Apple's privacy feature designed to protect your email address appears to have a serious flaw. The "Hide My Email" service, part of Apple's iCloud+ subscription, creates temporary email addresses so users can keep their real addresses private when signing up for apps and websites. Researchers discovered the feature leaks your actual email address in certain situations, and Apple has reportedly known about the problem for more than a year without fixing it.
Security researcher Tommy Mysk identified the vulnerability. When you use Hide My Email to create a masked address, some apps and websites can still access your real email through the device's notification system or other technical workarounds. This defeats the entire purpose of the privacy protection parents and teens rely on when creating accounts online.
The timing matters for families. Many parents use Apple's privacy tools to help their children browse safely and maintain email privacy. Some teenagers use Hide My Email to control their digital footprint and manage which companies have their real contact information. This flaw puts both groups at risk.
Apple offers Hide My Email as part of iCloud+ subscriptions, which cost $2.99 monthly for 50GB of storage plus additional privacy features. Parents considering this service for family account protection should know the feature doesn't work as advertised. The company has not publicly acknowledged the vulnerability or announced a fix.

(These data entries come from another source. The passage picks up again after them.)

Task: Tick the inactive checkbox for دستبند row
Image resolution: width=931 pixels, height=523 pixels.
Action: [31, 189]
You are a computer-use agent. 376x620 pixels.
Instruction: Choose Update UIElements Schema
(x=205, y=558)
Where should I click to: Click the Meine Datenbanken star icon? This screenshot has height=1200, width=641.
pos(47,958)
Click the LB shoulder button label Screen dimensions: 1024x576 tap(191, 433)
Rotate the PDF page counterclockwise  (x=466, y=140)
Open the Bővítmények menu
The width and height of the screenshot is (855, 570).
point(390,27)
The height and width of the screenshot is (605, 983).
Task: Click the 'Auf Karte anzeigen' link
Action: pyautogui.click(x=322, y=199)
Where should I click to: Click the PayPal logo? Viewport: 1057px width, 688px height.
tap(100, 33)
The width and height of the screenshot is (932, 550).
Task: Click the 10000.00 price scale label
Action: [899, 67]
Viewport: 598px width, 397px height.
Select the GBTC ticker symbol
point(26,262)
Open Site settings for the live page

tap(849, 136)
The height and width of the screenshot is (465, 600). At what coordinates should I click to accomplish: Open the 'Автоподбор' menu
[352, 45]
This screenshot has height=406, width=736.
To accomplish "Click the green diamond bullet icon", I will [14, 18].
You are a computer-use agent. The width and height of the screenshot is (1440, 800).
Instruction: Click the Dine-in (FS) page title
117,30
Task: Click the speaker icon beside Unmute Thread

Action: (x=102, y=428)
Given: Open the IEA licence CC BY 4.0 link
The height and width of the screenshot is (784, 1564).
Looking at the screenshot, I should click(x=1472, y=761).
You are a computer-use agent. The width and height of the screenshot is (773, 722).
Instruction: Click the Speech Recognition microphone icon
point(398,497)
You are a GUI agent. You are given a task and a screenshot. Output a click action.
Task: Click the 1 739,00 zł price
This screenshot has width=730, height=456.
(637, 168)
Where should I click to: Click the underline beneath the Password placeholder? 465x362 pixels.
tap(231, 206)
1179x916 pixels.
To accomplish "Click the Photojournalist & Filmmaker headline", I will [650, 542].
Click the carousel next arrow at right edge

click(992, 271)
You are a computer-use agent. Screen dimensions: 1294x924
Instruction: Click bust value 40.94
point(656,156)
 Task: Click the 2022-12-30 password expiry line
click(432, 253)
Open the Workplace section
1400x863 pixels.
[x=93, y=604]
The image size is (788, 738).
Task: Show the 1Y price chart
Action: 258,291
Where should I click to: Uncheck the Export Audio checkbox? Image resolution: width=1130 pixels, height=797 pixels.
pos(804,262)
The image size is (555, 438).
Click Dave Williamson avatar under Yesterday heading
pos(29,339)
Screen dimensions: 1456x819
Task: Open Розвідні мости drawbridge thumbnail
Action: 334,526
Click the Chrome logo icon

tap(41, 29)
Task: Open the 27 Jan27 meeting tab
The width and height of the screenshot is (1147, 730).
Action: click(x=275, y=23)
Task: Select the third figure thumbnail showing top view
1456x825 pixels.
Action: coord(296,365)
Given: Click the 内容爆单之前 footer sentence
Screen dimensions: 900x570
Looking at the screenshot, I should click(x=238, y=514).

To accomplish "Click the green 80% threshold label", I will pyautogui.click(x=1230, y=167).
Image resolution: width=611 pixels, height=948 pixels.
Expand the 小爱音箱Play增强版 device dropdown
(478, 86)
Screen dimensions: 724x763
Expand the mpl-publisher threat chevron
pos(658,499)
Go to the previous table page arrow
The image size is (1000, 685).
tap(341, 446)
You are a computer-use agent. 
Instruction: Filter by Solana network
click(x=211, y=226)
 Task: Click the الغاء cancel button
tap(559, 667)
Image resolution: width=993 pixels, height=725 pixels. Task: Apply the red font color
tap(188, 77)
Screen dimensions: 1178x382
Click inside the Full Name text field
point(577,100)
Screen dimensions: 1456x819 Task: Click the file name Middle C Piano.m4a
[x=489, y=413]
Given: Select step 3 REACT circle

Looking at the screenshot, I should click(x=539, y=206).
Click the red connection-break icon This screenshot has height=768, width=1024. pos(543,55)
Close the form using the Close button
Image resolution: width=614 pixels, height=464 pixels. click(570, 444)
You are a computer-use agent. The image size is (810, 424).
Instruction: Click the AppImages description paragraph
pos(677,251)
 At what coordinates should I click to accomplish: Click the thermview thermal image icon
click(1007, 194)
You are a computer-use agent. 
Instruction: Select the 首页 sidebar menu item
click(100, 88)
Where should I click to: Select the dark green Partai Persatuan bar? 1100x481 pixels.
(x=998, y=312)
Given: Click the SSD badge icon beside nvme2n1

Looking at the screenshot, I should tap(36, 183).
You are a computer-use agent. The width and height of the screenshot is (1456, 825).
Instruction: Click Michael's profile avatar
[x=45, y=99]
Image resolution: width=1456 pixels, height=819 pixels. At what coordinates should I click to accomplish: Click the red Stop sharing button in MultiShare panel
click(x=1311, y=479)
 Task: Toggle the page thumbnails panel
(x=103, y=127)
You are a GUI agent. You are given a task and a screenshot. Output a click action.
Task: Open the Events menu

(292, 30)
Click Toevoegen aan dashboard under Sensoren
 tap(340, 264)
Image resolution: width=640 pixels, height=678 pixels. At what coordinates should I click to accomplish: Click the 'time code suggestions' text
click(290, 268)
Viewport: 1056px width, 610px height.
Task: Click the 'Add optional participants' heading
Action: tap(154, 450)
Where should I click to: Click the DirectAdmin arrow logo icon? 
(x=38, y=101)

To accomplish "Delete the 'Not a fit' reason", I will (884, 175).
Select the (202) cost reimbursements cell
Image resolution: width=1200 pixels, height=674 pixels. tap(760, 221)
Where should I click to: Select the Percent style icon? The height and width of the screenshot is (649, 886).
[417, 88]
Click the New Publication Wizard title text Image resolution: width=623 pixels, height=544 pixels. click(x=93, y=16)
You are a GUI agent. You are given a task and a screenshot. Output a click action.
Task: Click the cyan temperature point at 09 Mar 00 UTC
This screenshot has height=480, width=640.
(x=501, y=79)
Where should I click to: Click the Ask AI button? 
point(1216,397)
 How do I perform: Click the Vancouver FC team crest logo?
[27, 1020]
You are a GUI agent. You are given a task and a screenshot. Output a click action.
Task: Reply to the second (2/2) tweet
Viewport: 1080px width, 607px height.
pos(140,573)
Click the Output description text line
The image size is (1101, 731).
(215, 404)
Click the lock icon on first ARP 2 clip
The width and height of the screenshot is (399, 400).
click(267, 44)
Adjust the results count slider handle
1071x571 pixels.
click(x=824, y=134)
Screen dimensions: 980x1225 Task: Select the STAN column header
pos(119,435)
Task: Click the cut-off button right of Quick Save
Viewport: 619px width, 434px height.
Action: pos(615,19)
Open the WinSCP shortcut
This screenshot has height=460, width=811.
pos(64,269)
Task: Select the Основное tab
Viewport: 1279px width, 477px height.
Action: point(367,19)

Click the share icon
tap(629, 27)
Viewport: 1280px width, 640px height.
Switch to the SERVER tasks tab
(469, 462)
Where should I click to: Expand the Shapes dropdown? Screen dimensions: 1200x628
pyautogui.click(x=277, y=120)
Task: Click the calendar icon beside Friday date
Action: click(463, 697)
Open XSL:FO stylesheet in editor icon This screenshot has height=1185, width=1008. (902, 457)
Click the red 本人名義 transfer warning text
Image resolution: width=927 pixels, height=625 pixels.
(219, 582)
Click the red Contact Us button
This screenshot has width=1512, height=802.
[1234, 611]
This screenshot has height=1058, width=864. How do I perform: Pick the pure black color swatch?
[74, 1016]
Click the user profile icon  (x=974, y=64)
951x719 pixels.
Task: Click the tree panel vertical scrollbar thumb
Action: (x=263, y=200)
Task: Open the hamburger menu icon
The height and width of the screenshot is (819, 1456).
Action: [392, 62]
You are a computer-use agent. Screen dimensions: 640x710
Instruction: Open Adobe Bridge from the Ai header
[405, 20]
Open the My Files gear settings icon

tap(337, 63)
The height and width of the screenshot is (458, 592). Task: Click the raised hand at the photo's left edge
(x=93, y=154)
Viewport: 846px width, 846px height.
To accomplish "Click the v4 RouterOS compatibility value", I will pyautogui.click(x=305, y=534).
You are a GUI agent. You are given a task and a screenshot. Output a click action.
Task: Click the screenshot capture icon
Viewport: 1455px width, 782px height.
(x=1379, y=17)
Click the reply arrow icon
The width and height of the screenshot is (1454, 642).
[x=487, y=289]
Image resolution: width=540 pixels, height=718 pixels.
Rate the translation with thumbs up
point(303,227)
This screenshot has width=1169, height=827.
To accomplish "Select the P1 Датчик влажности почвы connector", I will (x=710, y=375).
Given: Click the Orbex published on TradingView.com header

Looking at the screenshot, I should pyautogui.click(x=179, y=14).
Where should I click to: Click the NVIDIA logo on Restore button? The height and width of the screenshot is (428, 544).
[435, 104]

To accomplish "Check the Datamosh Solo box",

For now, families should treat Hide My Email as unreliable for genuine privacy protection. If you've used masked addresses to sign up for apps or services, review your account settings on those platforms. Consider whether apps have legitimate reasons to know your real email before using Hide My Email in the future. Apple's Support page for Hide My Email doesn't mention this limitation, creating a false sense of security for users who believe their real addresses remain hidden.